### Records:
━━━

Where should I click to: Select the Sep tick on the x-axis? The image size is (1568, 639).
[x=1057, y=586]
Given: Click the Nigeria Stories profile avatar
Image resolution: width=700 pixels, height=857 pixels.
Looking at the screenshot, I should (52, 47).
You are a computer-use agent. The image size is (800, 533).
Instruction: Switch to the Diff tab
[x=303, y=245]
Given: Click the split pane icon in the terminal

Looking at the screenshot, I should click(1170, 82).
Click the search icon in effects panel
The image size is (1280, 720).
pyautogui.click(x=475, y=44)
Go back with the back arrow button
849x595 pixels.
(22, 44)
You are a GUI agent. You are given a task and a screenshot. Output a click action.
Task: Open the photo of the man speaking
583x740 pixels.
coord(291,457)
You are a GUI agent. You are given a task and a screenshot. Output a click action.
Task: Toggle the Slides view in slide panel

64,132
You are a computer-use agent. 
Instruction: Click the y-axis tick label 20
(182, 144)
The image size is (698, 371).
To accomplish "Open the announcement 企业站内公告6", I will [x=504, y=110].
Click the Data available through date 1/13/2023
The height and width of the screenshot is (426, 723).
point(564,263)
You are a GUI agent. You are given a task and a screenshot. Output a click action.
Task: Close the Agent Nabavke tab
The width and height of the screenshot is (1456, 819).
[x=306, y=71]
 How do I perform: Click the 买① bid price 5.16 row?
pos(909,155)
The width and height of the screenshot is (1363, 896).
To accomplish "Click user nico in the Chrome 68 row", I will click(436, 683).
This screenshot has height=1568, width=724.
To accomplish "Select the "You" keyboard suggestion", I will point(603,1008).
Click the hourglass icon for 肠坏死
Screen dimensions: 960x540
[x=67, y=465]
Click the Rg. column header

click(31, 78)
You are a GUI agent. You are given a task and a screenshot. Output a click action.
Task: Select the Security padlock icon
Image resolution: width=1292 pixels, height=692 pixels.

━━━

### What needs to be done:
Output the lines from the start of the records through the line that contains "Looking at the screenshot, I should (52, 47)." as a numbered list, leaving out any blank lines.

### Completed task:
1. Where should I click to: Select the Sep tick on the x-axis? The image size is (1568, 639).
2. [x=1057, y=586]
3. Given: Click the Nigeria Stories profile avatar
4. Image resolution: width=700 pixels, height=857 pixels.
5. Looking at the screenshot, I should (52, 47).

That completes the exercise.